In una review apparsa sulla rivista Applied Sciences, la dott.ssa Scalia e i suoi colleghi hanno fornito una definizione per le neurochaperonopatie, un gruppo molto eterogeneo di patologie neurologiche contraddistinte da un’eziologia poco chiara e da un profilo patogenetico peculiare. Soprattutto, essi hanno cercato di classificarle guardando alle mutazioni nei geni codificanti per i vari chaperoni molecolari. “All’articolo abbiamo accluso una tabella dove sono riportate le mutazioni e le varie malattie associate”, spiega Scalia. “Le abbiamo tutte racchiuse nell’ampio insieme delle neurochaperonopatie per far capire che l’eterogeneità osservata sul piano clinico può indurre una maggior confusione nella definizione di un fenotipo. D’altro canto, definire una malattia attraverso una diagnosi molecolare può essere d’aiuto per catalogarla meglio e studiarne l’origine.
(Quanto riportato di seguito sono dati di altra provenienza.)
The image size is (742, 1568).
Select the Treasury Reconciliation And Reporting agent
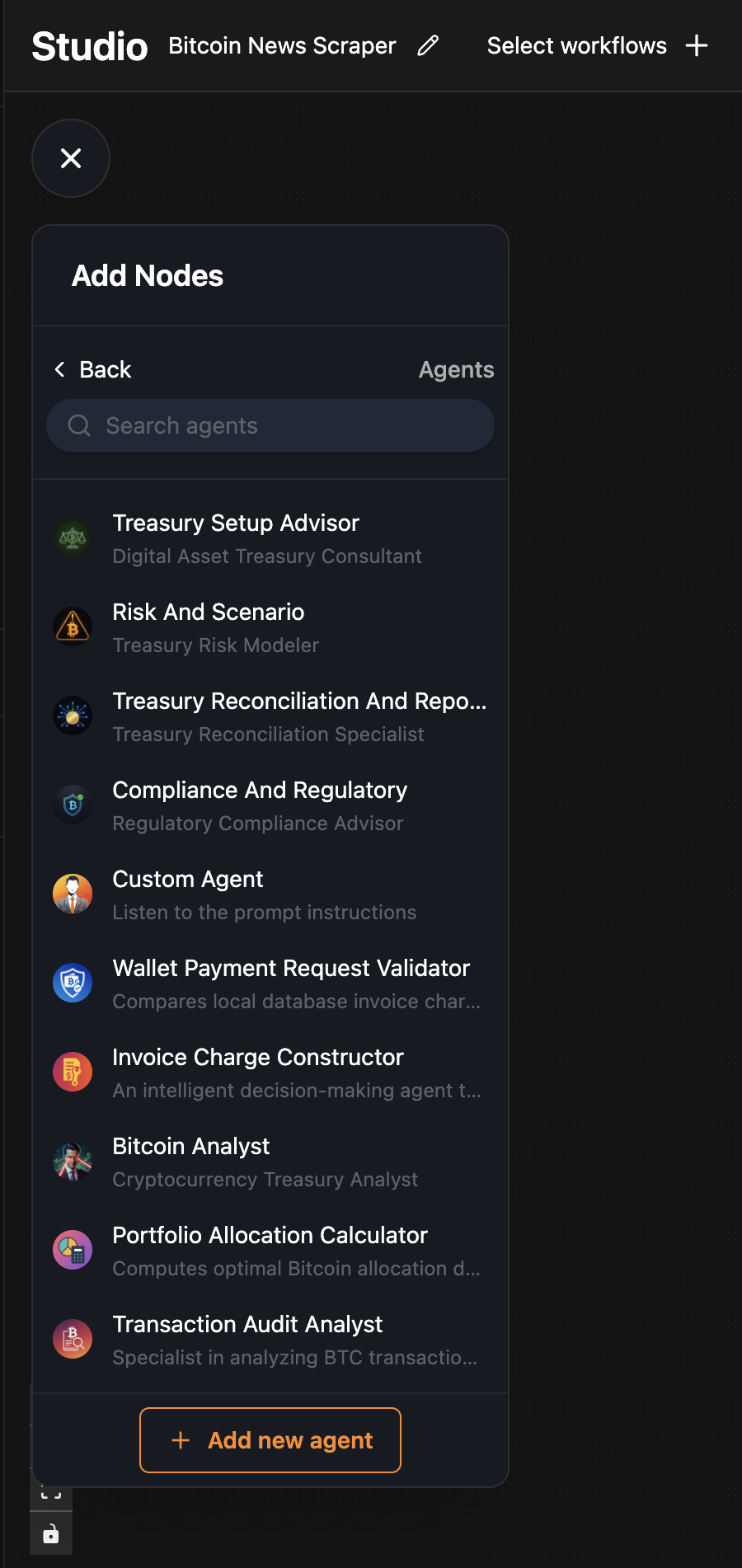[299, 716]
Da qui si può partire per comprendere il fenotipo e individuare un eventuale filo conduttore che unisca i componenti di questa eterogeneità”.
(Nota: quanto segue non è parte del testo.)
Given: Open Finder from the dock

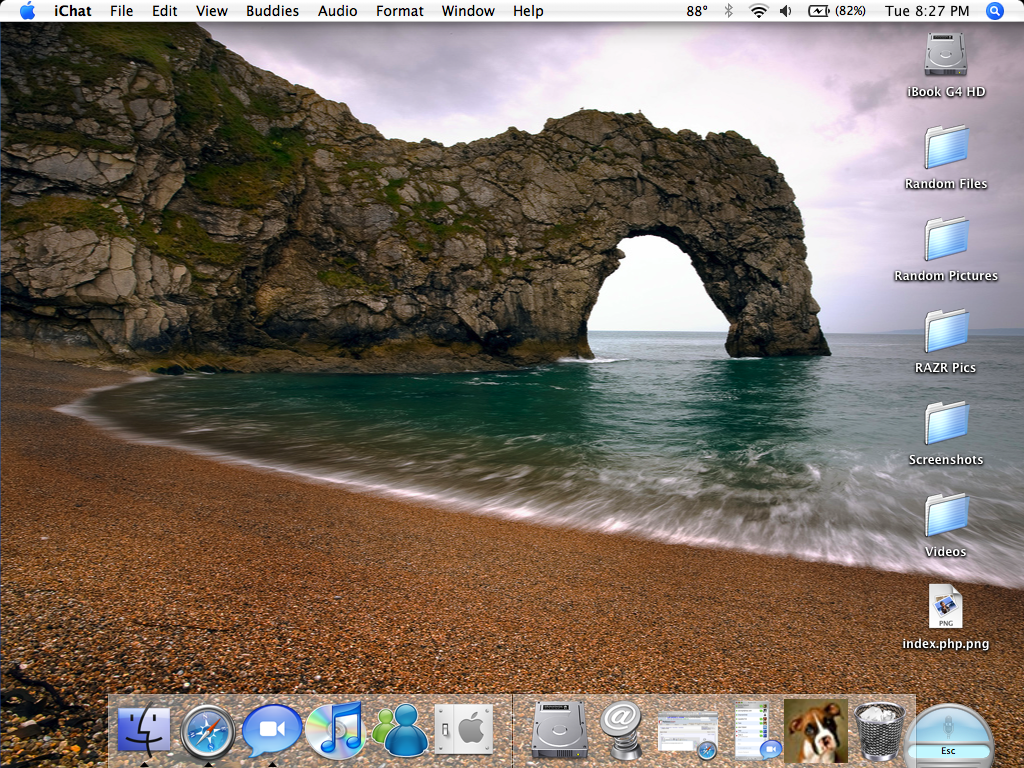Looking at the screenshot, I should click(144, 730).
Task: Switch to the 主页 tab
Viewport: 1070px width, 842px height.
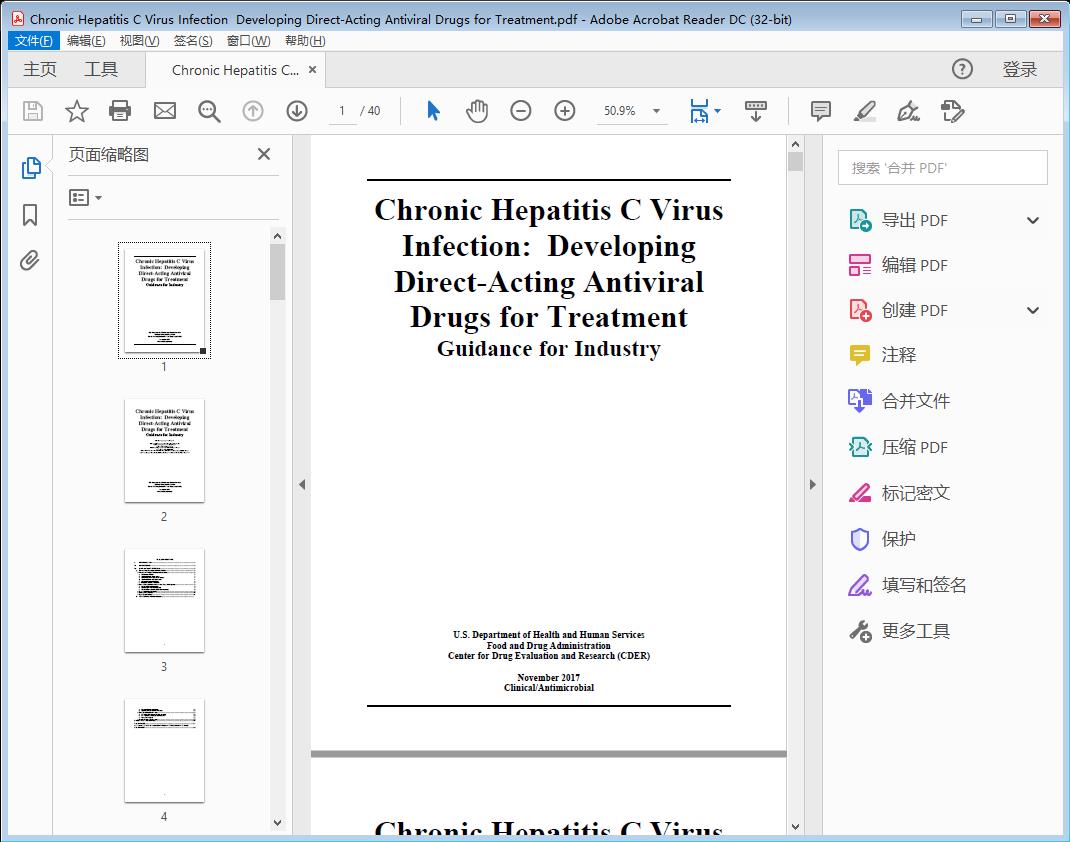Action: click(x=40, y=69)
Si tratta di un approccio nuovo, in grado di attribuire il giusto peso ai test genetici di ultima generazione, che dovrebbero essere presto inseriti all’interno di percorsi multidisciplinari e resi disponibili tramite i Livelli Essenziali di Assistenza (LEA). Inoltre, da esperienze come quella appena descritta possono nascere relazioni lavorative a sicuro vantaggio dei pazienti e delle loro famiglie, ma anche dei tanti medici e ricercatori impegnati nella lotta a queste malattie senza nome. “A Palermo abbiamo trovato solide opportunità di collaborazione con i medici - concludono le due dottoresse siciliane - ma per malattie così rare e complesse occorre andare oltre i confini regionali, aprendosi ai nuovi filoni di ricerca e portandosi al di sopra del proprio ambito d’azione, in modo tale da creare una sinergia tra chi svolge ricerca in laboratorio e chi visita i pazienti. Perché solo da tutto ciò possono scaturire grandi opportunità”.